Note: This bug is displayed in read-only format because the product is no longer active in Red Hat Bugzilla.

Bug 1461101

Summary: [downstream clone - 4.1.3] [downstream clone] LiveMerge fails with libvirtError: Block copy still active. Disk not ready for pivot
Product: Red Hat Enterprise Virtualization Manager Reporter: rhev-integ
Component: vdsmAssignee: Ala Hino <ahino>
Status: CLOSED ERRATA QA Contact: Kevin Alon Goldblatt <kgoldbla>
Severity: high Docs Contact:
Priority: unspecified    
Version: unspecifiedCC: ahino, alitke, amureini, bazulay, bugs, creatmbox, eedri, gshinar, jspanko, lsurette, mkalinin, ratamir, srevivo, tnisan, trichard, ycui, ykaul, ylavi
Target Milestone: ovirt-4.1.3Keywords: ZStream
Target Release: ---   
Hardware: Unspecified   
OS: Unspecified   
Whiteboard:
Fixed In Version: Doc Type: If docs needed, set a value
Doc Text:
Previously, the method used to test the completion of a live merge operation was incorrect; it checked the live merge progress value available from the libvirt API, which does not provide the status of a live merge operation.
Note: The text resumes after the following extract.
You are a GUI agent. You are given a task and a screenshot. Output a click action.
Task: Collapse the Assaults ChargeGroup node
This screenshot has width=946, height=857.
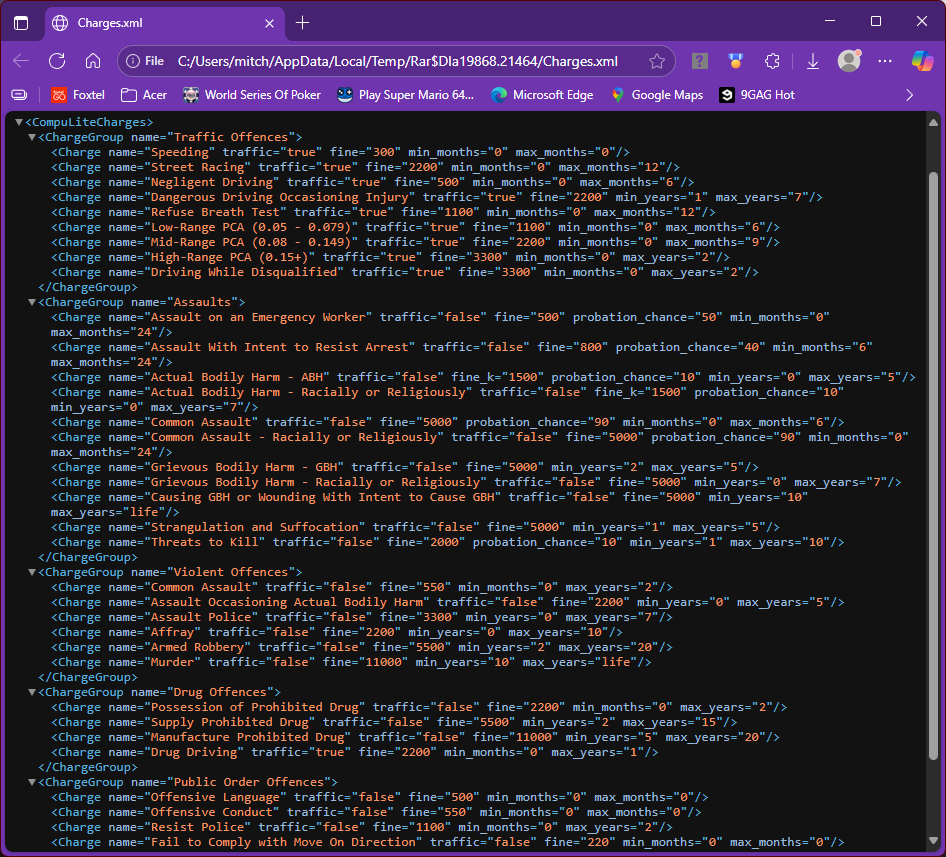32,302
As a result, the live merge was detected as completed before the operation was actually completed. Trying to finalize the merge operation failed repeatedly until the operation was actually completed, logging multiple errors during the process. Now, live merge completion is detected using the libvirt XML, so the operation should complete successfully without logging errors.
Story Points: ---
Clone Of: 1427184 Environment:
Last Closed: 2017-07-27 18:03:45 UTC Type: ---
Regression: --- Mount Type: ---
Documentation: --- CRM:
Verified Versions: Category: ---
oVirt Team: Storage RHEL 7.3 requirements from Atomic Host:
Cloudforms Team: --- Target Upstream Version:
Embargoed:
Bug Depends On: 1427184    
Bug Blocks:    

Description rhev-integ 2017-06-13 13:59:34 UTC
+++ This bug is a downstream clone. The original bug is: +++
+++   bug 1427184 +++
======================================================================

+++ This bug is an upstream to downstream clone. The original bug is: +++
+++   bug 1376580 +++
======================================================================

Description of problem:

A live merge of a disk snapshot is initiated on a running VM. The task aborts but engine sees the job still running.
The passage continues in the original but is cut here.